AAV8-Sirt1–treated mice showed increased β-oxidation capacity in skeletal muscle. (a) Triglyceride content in skeletal muscle. (b) Expression levels of Mitochondrial uncoupling protein 2 (Ucp2), Mitochondrial uncoupling protein 3 (Ucp3), Peroxisome proliferator activated receptor α (Pparα), Peroxisome proliferator activated receptor δ (Ppard), Carnitinepalmitoyltransferase 2 (Cpt2), Carnitinepalmitoyltransferase 1 (mCpt1), Peroxisome proliferative activated receptor, gamma, coactivator 1 α (Ppargc1α), and Pyruvate deshydrogenase kinase isoenzyme 4 (Pdk4). (c) Representative western blots and quantifications are shown for total AMP protein kinase (AMPKtot), phosphorylated AMPK (AMPK-P), phosphorylated Acetyl-CoA Carboxylase (ACC-P) and tubulin protein levels in skeletal muscle of AAV8-Null and AAV8-Sirt1 mice. Tubulin was used as a loading control. All analyses were performed after 15 weeks on HC diet. Data represent the mean ± SEM of at least four animals per group. *P < 0.05 and **P < 0.01 versus AAV8-Null. a.u., arbitrary units.

Figure 6

Reduced adipocyte size and inflammation in epididymal white adipose tissue of AAV8-Sirt1–treated mice. (a) Epididymal white adipose tissue (eWAT) weight. (b) Representative sections of eWAT, stained with hematoxylin-eosin.
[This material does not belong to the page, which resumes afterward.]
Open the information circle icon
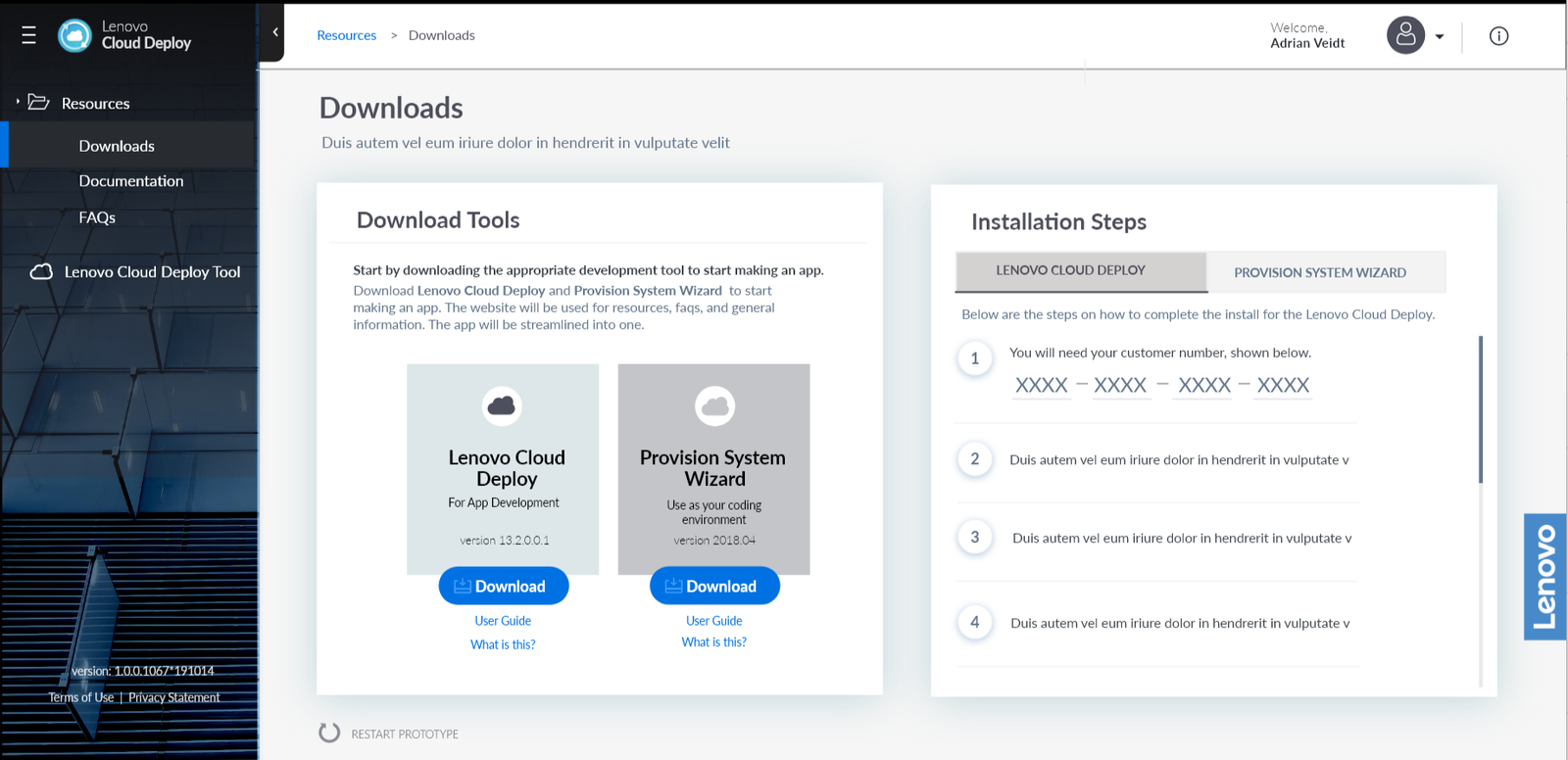 coord(1498,36)
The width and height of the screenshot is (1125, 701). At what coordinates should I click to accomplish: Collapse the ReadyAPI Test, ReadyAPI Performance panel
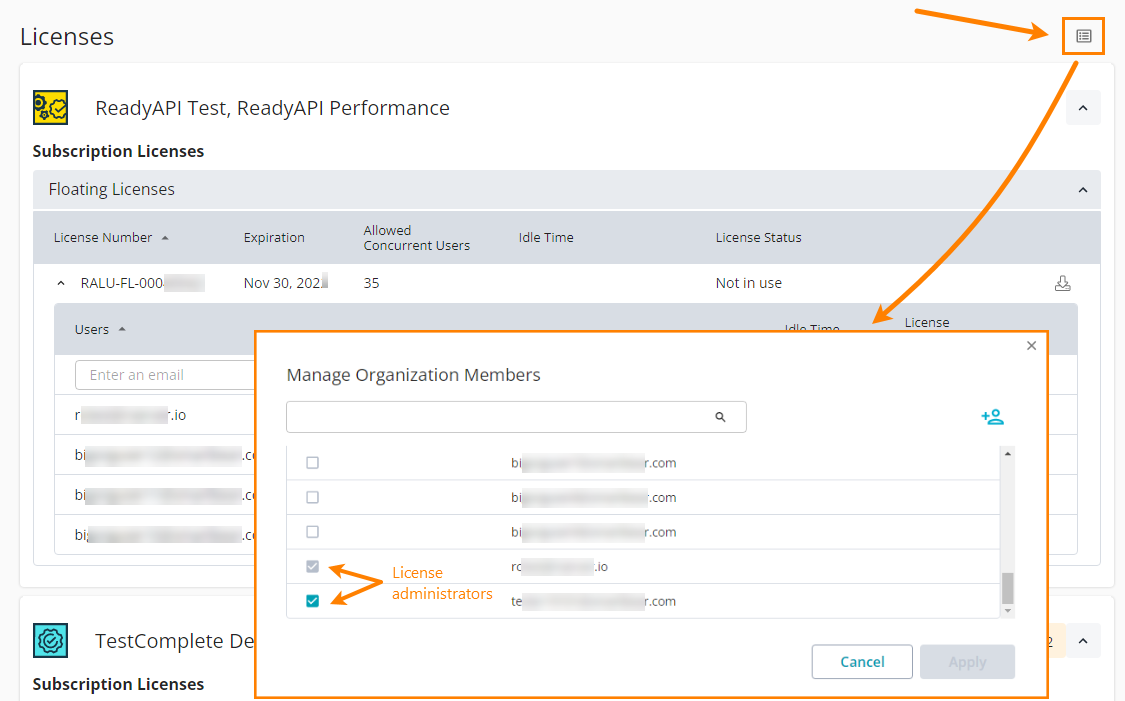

Original magnification ×100. (c) Mean adipocyte area. (d) Frequency distribution of adipocyte area. (e) Leptin (Lep), Adiponectin (Adipoq), Chemokine (C-C motif) Ligand 2 (Ccl2), Inducible Nitric Oxide Synthase 2 (Nos2), F4/80, Tumour necrosis factor α (Tnfα), Interleukin 10 (Il10), and Hypoxia Inducible Factor 1a (Hif1a) expression levels in eWAT. (f) Serum leptin and adiponectin levels. All analyses were performed after 15 weeks on HC diet. Data represent the mean ± SEM of at least four animals per group. *P < 0.05 versus AAV8-Null.

Figure 7

Hepatic SIRT1 overexpression counteracts the development of leptin resistance induced by a high carbohydrate diet. (a) Representative western blots and quantifications are shown for the active and phosphorylated form of Signal Transducer and Activator of Transcription 3 at the Serine 727 residue (STAT3-PSer⁷²⁷), phosphorylated mitogen-activated protein kinase ERK1/2 (ERK1/2-P), total ERK1/2 (ERK1/2tot) and tubulin protein levels in liver of AAV8-Null and AAV8-Sirt1 mice. Tubulin was used as a loading control. Data represent the mean ± SEM of at least four animals per group. Correlation analyses between serum leptin levels and hepatic protein levels of STAT3-PSer⁷²⁷ (b) and serum leptin levels and the ratio AMPK-P/AMPKtot in skeletal muscle (c) in AAV8-Null and AAV8-Sirt1 mice. All analyses were performed after 15 weeks on HC diet. a.u., arbitrary units.